How Flexible are the WordPress Coding Standards for PHPCS?

In my WordPress workflow I use Gulp and have a task that runs my PHP files through PHPCS using the WordPress coding standards tests (https://github.com/WordPress-Coding-Standards/WordPress-Coding-Standards).

While writing my comments.php file, I have run across the following error:

Expected next thing to be an escaping function (see Codex for ‘Data Validation’), not ‘_x’

This is being generateds by the following line of code:

printf( _x( '1 Comment on “%s”', 'Comments Title', 'jldc' ), get_the_title() );

I pretty much reused the same line from the Twenty Sixteen theme that ships with WordPress. Out of curiosity I ran PHPCS against Twenty Sixteen’s comments.phpfile and got the same errors.

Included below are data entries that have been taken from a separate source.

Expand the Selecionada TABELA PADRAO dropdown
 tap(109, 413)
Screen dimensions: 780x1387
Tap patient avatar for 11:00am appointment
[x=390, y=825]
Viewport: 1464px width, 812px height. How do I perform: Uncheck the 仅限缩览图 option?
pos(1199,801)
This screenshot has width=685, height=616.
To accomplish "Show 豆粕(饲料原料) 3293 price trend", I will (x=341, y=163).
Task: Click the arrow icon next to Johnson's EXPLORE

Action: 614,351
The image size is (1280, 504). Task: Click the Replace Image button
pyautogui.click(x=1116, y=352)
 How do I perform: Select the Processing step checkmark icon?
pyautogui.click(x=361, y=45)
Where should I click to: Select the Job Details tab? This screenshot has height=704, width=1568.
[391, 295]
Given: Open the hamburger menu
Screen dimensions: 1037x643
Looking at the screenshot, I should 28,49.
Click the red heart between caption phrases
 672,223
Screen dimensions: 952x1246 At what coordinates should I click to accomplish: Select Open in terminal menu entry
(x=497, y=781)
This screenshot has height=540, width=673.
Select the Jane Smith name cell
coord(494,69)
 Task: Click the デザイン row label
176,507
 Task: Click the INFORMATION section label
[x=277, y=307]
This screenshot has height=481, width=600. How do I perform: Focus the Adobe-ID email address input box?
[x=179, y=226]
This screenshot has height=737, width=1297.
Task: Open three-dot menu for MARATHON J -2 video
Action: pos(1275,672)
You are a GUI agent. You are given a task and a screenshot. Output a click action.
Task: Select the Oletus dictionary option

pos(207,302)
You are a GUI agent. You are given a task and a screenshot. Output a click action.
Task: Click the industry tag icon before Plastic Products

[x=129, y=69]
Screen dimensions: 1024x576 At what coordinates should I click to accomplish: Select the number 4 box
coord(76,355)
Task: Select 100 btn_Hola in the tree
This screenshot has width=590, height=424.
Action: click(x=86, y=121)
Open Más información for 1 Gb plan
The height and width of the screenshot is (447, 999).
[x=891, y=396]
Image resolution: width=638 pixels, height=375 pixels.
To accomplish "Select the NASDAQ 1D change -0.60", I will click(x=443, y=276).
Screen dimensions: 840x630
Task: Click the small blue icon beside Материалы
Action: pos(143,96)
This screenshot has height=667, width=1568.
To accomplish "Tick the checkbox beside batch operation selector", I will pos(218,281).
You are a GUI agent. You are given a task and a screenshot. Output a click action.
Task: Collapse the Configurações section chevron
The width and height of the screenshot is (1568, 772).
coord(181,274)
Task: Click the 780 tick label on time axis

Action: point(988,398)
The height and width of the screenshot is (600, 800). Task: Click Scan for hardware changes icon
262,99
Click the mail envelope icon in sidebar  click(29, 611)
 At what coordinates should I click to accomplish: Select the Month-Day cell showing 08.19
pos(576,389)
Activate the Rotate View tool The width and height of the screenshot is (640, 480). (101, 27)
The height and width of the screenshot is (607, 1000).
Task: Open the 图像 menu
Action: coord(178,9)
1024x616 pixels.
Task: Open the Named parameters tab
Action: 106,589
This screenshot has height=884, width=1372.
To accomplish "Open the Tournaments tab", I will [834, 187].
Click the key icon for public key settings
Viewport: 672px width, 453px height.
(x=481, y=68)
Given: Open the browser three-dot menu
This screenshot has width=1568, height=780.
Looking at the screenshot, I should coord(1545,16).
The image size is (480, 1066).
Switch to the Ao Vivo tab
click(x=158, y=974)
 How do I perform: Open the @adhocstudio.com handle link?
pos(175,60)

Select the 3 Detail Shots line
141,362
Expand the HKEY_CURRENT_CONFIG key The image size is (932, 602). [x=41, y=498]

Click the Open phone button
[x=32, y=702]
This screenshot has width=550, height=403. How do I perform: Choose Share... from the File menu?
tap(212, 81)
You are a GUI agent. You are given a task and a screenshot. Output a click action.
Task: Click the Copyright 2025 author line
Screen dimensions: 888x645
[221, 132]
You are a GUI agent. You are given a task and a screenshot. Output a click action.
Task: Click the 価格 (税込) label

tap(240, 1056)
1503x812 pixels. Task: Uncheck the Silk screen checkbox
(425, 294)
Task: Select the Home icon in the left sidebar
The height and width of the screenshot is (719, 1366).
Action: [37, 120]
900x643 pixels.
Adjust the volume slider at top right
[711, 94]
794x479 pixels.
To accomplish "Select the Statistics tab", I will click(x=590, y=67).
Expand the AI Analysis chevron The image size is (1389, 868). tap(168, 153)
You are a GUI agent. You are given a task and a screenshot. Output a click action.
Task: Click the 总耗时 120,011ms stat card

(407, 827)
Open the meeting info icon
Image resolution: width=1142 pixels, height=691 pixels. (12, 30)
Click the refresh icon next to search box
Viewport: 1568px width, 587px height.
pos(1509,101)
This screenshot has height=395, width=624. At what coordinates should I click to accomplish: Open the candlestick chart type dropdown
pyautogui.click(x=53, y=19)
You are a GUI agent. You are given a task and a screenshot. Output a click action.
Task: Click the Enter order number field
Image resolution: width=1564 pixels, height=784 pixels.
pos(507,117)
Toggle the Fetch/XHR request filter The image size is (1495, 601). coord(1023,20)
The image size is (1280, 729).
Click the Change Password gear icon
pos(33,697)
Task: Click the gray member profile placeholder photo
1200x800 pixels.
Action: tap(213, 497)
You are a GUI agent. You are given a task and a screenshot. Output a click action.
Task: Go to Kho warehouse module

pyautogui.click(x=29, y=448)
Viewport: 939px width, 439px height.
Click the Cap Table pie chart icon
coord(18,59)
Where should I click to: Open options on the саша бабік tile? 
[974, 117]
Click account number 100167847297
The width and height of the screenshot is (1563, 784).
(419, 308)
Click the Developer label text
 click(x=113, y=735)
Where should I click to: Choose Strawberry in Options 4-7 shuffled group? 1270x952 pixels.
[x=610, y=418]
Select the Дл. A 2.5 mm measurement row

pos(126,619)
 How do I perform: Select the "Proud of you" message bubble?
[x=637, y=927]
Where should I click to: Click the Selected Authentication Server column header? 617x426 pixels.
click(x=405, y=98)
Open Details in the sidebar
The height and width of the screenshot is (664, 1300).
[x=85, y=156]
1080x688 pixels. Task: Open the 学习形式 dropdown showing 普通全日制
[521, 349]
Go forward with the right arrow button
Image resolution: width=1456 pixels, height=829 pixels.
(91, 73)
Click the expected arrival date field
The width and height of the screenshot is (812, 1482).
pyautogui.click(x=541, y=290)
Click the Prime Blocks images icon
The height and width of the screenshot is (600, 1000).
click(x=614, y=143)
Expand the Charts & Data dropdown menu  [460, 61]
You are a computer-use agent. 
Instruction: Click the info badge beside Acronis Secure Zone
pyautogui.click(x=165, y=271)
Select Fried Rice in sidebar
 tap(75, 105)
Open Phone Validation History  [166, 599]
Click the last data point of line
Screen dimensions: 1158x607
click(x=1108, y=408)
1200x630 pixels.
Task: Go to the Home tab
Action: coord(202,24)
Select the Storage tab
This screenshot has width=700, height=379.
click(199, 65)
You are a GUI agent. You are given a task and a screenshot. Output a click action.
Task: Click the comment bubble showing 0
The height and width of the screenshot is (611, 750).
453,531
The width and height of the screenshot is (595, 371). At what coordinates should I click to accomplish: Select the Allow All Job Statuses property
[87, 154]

Now, I can easily use esc_html_x() instead of _x as I presume that is what the guidelines want me to use. But what about this line:

printf(
   _nx(
      '%1$s Comment on “%2$s”',
      '%1$s Comments on “%2$s”',
      $comment_count,
      'Comments Title',
      'theme-text-domain'
      ),
      number_format_i18n( $comment_count ),
      get_the_title()
   );

Or can I simply ignore the error?

2 Answers
2

Consider something like the following:

echo esc_html(
      sprintf(
         _nx(
               '%1$s Comment on “%2$s”',
               '%1$s Comments on “%2$s”',
               $comment_count,
               'Comments Title',
               'theme-text-domain'
         ),
         number_format_i18n( $comment_count ),
         get_the_title()
      )
);

Where you build the entire string with sprintf and escape that.

The coding standards are clear that you should always escape output, and do so as late as possible. As you’ve noticed, however, even the default theme doesn’t adhere to them exactly.